Pictures of World War I

Each Worth 1000 Words…

The Grim Reaper: World War One’s Most Effective Soldier

Mortality is the condition of being susceptible to death and is often pictorialized as a hooded figure holding a scythe; the Grim Reaper.  Indeed, more than any other conflict in the recorded history of humanity, WW1 set record after record for death, illness, casualty, pain and destruction.

In The First World War a great number of people died and given that the mortality rate is the number of deaths in a population….

  • The mortality rate for The First World War = a great number/the world population = 1%
  • The mortality rate for all warring nations = 16.6 million/954.2 million = 1.74%
  • The mortality rate for mobilized troops = 10 million/65 million = 15.4%
  • In France 1.2 million French military personnel died or were missing in action.
  • Artillery shells caused 70% of trench deaths.
  • The Verdun battlefield is a vast graveyard since the mortal remains of over 100,000 missing combatants are still dispersed underground where they died.
  • Over 8 million horses died, 1 for every 2 men who died.

It is some few of these statistics that are depicted in these photographs on this web page.

The Way of Death in World War 1

In Europe the Germans were so much better, than the allies, at killing; by the staggering number of 2 to 1. On the Eastern and Western fronts the German armies had many fewer casualties until 1918, when the number evened out to 1 to 1. Why? Some of the contributing factors were:

  1. German weaponry was technically more advanced at the beginning of the war and through 1916.
  2. The German military had a superior system of training and leadership.
  3. The German wounded had a higher recovery rate = a return of manpower to the front not seen in the statistics.

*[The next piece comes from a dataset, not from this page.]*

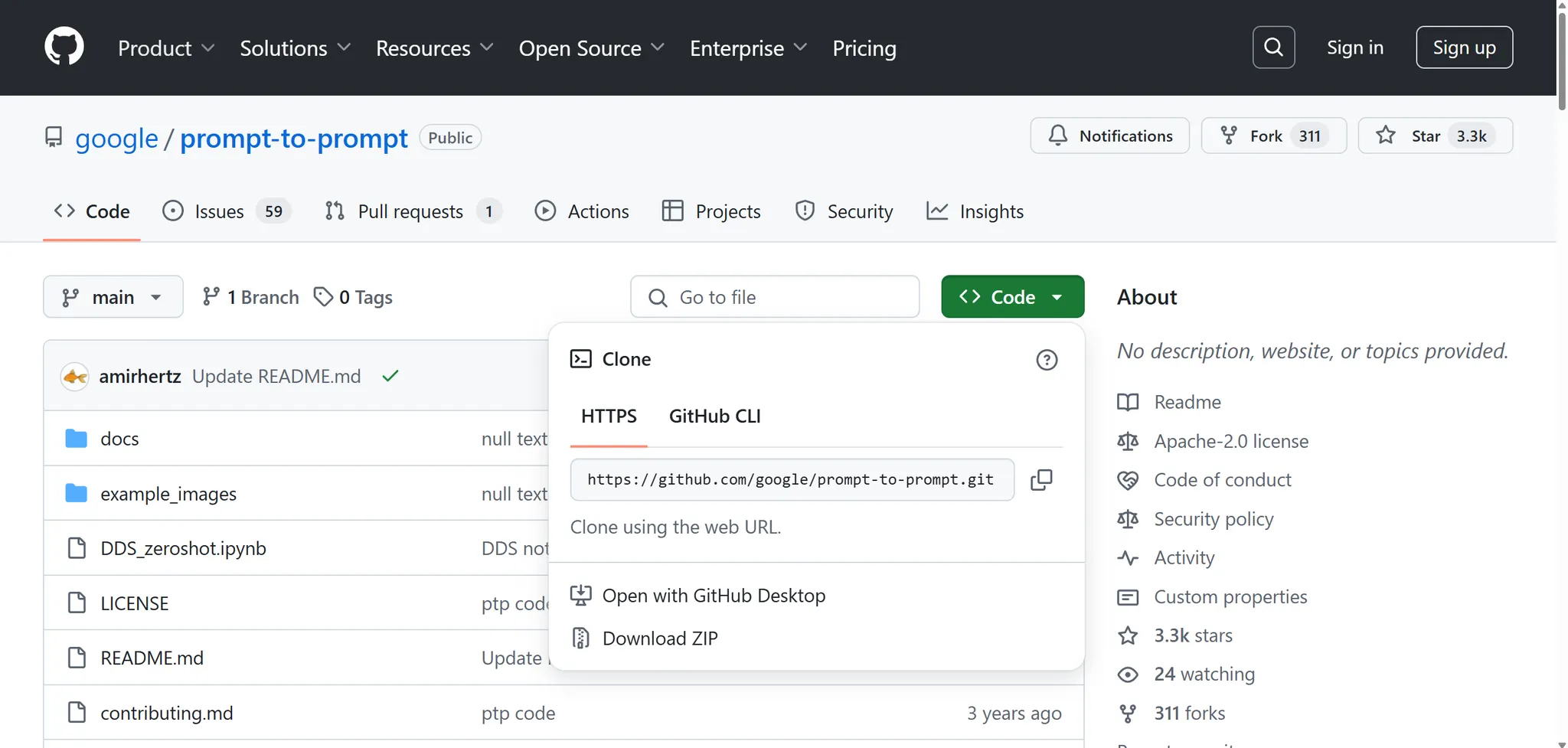Click the amirhertz avatar image
The height and width of the screenshot is (748, 1568).
tap(75, 377)
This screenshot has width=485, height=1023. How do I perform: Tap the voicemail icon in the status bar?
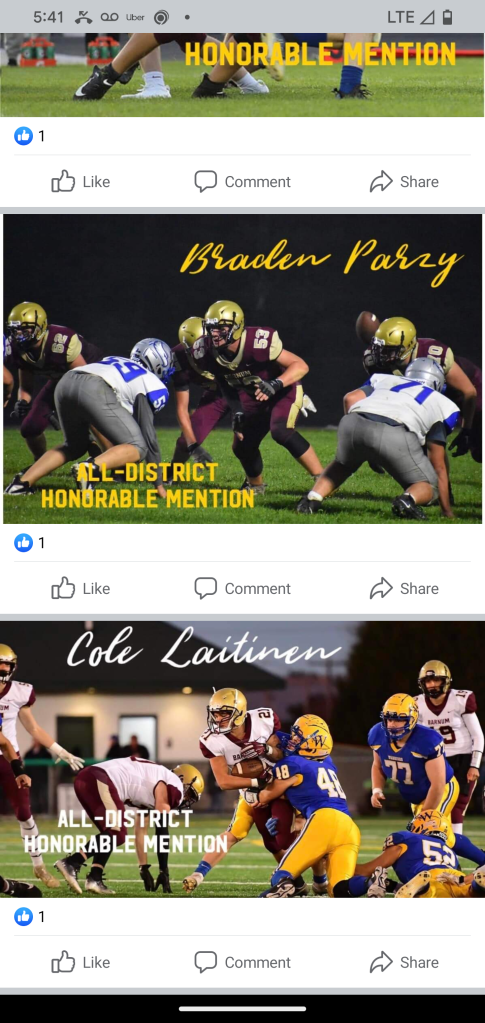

Then Why Did The Allies Win in 1918?

At the beginning of the end of the killing 2 million Americans were dispatched to France and the mortality ratio of German dead to Allied dead equaled 1 to 1. The Germans, who were hungry at home after 4 years of sustained warfare and blockades, looked for terms of surrender.

Armenian Genocide & The Ottoman Empire

From 1914 to 1918 the Germans and the Ottoman Empire armies were being killed at roughly the same rate (3.1 and 3.7) but for the civilians this was not so (0.66 and 10.1)! When another statistic is added, it reveals that in the Ottoman Empire 1 of every 2 civilian deaths was caused by famine and massacre of Armenians, Assyrians and Greeks.

This equated to genocide. Winston Churchill described the massacres as an “administrative  holocaust”. The Grim Reaper in these cases were starvation and diseases of malnutrition, forced labor (particularly in Africa and Siberia), deportation, concentration camps, gassings, firing squad and hanging.

WW1 Executions

British military executions although not statistically significant were; 346 executed, 266 for desertion, 18 for cowardice and 37 for murder (these men would probably have been hanged under civilian law at the time). The surviving German records account for 46 executions with the most notorious that of the ‘traitor’ Nurse Edith Cavell.

WWI Disease & The Spanish Flu

Diseases caused about 1/3 of the total military deaths for all combatants. Diseases know no boundaries and flourish under crowded, stressed and unsanitary conditions; Russia had 3 million deaths from epidemic typhus alone. There was malaria, cholera, dysentery, trench fever, measles to name a few. Then there was also Spanish flu. Overall, the flu pandemic killed at least 50 million people. Influenza affected the war with a mortality rate = 2.5%. Entire fleets were ill with the disease and men on the front were too sick to fight. The flu was devastating to both sides, killing more men than the weapons did.

The 1918 has gone: a year momentous as the termination of the most cruel war in the annals of the human race; a year which marked, the end at least for a time, of man’s destruction of man; unfortunately a year in which developed a most fatal infectious disease causing the death of hundreds of thousands of human beings. Medical science for four and one-half years devoted itself to putting men on the firing line and keeping them there. Now it must turn with its whole might to combating the greatest enemy of all–infectious disease.” (Journal of the American Medical Association 12/28/1918).

Life goes on and we must remember and learn the lessons taught by our past history.